杂交瘤细胞筛选方法：一种高通量和高效率的单克隆抗体筛选平台，根据筛选出的特异性抗体位置对应到孔板小孔上的杂交瘤细胞，进而筛选出产生该特异性抗体的杂交瘤细胞。最终选取抗体分泌性最好的杂交瘤细胞株。

步骤五、单克隆抗体大量制备

单克隆抗体的大量制备主要采用体外培养法：体外培养法：将杂交瘤细和饲养细胞置于培养瓶中进行培养。在培养过程中，杂交瘤细胞产生并分泌单克隆抗体，收集培养上清液，离心去除细胞及其碎片，即可获得所需要的单克隆抗体。但这种方法产生的抗体量有限。近年来，各种新型培养技术和装置不断出现，大大提高了抗体的生产量。杂交瘤细胞融合后，要进行筛选后才能使用。

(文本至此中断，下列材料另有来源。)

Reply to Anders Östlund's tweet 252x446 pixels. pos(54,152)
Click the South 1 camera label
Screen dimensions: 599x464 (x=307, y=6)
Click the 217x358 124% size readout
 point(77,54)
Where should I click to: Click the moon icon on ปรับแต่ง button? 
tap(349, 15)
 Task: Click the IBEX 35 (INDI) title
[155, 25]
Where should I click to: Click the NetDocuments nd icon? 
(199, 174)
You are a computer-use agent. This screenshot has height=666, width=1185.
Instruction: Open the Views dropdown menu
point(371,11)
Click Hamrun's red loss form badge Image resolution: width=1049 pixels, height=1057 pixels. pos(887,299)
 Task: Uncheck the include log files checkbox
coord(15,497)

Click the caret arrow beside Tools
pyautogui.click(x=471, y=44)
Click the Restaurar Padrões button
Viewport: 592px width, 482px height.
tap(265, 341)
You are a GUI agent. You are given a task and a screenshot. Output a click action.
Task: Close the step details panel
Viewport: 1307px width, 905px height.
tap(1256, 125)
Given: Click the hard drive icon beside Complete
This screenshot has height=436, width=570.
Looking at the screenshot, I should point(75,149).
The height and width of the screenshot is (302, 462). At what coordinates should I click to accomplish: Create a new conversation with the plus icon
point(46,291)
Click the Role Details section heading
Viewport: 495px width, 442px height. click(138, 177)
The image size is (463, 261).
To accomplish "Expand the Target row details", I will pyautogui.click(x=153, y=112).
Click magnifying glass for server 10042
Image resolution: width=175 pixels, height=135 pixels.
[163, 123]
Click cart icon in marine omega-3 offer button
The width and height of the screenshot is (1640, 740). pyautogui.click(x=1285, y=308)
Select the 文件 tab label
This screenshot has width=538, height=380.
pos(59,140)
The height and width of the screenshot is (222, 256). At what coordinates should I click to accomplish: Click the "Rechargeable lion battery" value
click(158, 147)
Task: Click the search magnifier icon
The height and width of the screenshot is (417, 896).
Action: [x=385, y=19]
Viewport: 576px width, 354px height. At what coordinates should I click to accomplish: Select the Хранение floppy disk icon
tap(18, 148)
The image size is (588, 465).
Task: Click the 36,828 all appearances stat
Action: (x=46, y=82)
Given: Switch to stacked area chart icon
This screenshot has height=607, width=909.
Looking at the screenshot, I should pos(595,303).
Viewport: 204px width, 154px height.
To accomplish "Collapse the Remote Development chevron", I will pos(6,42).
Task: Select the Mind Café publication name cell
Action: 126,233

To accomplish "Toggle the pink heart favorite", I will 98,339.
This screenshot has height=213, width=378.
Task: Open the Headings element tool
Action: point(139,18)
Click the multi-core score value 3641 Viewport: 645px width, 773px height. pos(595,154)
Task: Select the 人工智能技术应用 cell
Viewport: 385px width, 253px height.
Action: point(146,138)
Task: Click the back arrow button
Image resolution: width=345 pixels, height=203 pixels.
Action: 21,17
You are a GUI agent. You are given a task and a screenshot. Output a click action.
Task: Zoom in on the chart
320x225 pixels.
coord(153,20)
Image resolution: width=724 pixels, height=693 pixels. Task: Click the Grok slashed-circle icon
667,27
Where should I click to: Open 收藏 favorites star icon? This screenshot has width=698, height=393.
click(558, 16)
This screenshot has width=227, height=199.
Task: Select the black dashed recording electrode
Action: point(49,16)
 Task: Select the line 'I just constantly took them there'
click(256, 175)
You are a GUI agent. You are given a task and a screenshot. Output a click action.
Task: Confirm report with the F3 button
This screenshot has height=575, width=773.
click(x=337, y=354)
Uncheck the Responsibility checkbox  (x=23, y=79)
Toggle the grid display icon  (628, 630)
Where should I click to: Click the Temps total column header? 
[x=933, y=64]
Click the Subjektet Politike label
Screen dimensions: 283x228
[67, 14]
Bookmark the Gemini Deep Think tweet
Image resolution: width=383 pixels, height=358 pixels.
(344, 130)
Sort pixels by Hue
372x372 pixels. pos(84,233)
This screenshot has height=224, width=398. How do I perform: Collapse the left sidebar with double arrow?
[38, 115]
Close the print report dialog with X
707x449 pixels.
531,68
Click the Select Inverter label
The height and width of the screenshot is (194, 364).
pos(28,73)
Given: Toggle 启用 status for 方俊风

选取阳性杂交瘤培养上清，采用抗体亚型检测试纸检测抗体的亚型。

可见，本实用新型提供一种精确定量、快速灵敏、高通量筛选杂交瘤细胞产生单克隆抗体的平台，大大减少了细胞筛选需要的人力和时间，从而满足高通量和高效率筛选分泌单克隆抗体的杂交瘤的培养的需要，有廉价、方便、高效和省时省力的优点，能普及至每一个病理科及相关研究单位。

当然，本实用新型还可有其它多种实施例，在不背离本实用新型精神及其实质的情况下，熟悉本领域的技术人员可根据本实用新型作出各种相应的改变和变形，但这些相应的改变和变形都应属于本实用新型所附的权利要求的保护范围。